# Trecho do texto
◇ ◇ ◇ ◇ ◇ ◇ ◇

Quando uma obra de arte vai às últimas consequências
em sensibilidade e beleza: assim é Pacarrete.
Este é o título do filme de estreia do cineasta Allan Deberton que traz
Marcélia Cartaxo no papel principal.
A personagem evocada no título do filme, uma artista
com diversas facetas (toca piano, desenha e é bailarina), deseja dar de
presente à cidade de Russas – CE, sua terra natal que vai completar 200 anos,
um presente de aniversário: ela quer realizar uma apresentação de balé no palco
principal da festa que a prefeitura promoverá.
A meta da personagem Pacarrete está delineada: ela
deseja oferecer ao povo de sua terra o que ela de melhor tem em si: sua arte.
Tem início, com isto, uma sôfrega jornada para a personagem, pois o que está em
jogo não é somente a ideia de convencer as pessoas da prefeitura, incumbidas de
realizarem a festa, a darem espaço para que sua homenagem seja realizada, mas tentar
mostrar que sua arte não está ultrapassada. Tendo em vista que ela valoriza a música
erudita e o balé clássico, diante de um espaço que acorre a outros valores que
diferem daqueles que ela tem a oferecer, conseguir realizar sua meta torna-se
um imenso desafio.
Marcélia Cartaxo, uma das maiores atrizes do país,
dá vida a Pacarrete com uma atuação singular. Essa personagem tem uma altivez
de alma que entra em choque com o prosaísmo do espaço no qual está inserida.
Disso resulta um descompasso: sua alma está propensa à sensibilidade, à
vivência do que é belo, à criação artística, no entanto ela é tolhida, porque
precisa cuidar de uma irmã doente, lidar com a incompreensão das pessoas e com
a incomunicabilidade nas relações.

◇ ◇ ◇ ◇ ◇ ◇ ◇

# Dados registrados
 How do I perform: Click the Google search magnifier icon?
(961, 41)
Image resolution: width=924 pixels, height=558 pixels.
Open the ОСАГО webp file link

◇ ◇ ◇ ◇ ◇ ◇ ◇

# Suas tarefas
A. Liste todas as atividades artísticas que, segundo o texto sobre o filme Pacarrete, a personagem principal exerce.
B. Prossiga com o texto sobre o filme Pacarrete, começando logo após a última frase apresentada.

# Respostas das tarefas
A. Toca piano, desenha e é bailarina.

B.
Marcélia Cartaxo mostra em sua atuação essas camadas
da personagem com uma maestria que merece todos os elogios. É, sem dúvidas, uma
das maiores atuações já vistas no cinema nacional. Ela vai do teor cômico ao
mais profundo do drama, com lirismo sempre, sem nunca fugir da complexidade da
personagem. Corpo e alma estão entregues à profusão de sentimentos e emoções da
frágil e intensa Pacarrete que, para o povo, é uma louca, mas para o espectador
é uma alma em conflito: o mundo não comporta sua mente repleta de palavras,
ideias e fabulações que só canalizando para a arte a deixariam em paz.
Sem poder realizar-se em sua arte, Pacarrete
transita entre dois modos de expressar-se: por vezes, ela é singela, doce e "chique" (para utilizar um termo francês tão ao gosto dela); por vezes, ela é
agressiva, desbocada, arrogante e teimosa. Aliás, teimosia é o que melhor a
caracteriza – é essa capacidade de teimar que a conduz, obstinadamente, à luta
aparentemente vã contra um mundo que parece não comportá-la. Parafraseando uma
das personagens, o que ela tem a oferecer ao povo, esse povo, infelizmente, não quer e não gosta. Numa comemoração
regada a forró e seus correlatos, seria possível uma apresentação de balé clássico?
Pacarrete não suporta o mundo que a rejeita – talvez por isto sua vontade de ir
para a França. A França para a qual ela quer ir, em verdade, é fruto da
idealização com a qual ela alimenta seu mundo repleto de arte e delicadezas.
Além da imensa Marcélia Cartaxo, contamos com
atuações grandiosas nesse filme. A atriz Zezita Matos é Chiquinha (irmã de
Pacarrete que depende dela por estar presa a uma cadeira de rodas) e a atriz Soia
Lira é Maria (uma mulher muito solícita que trabalha na casa das duas irmãs). Essas
duas atrizes dão vida a personagens delicadas, profundas e líricas. Talentosas
e comprometidas em realizarem trabalhos de relevo, com a presença delas no
filme temos uma tríade feminina que realiza o que há de perfeito e belo numa obra
cinematográfica.
Há uma voz masculina no filme, que é o ator João Miguel.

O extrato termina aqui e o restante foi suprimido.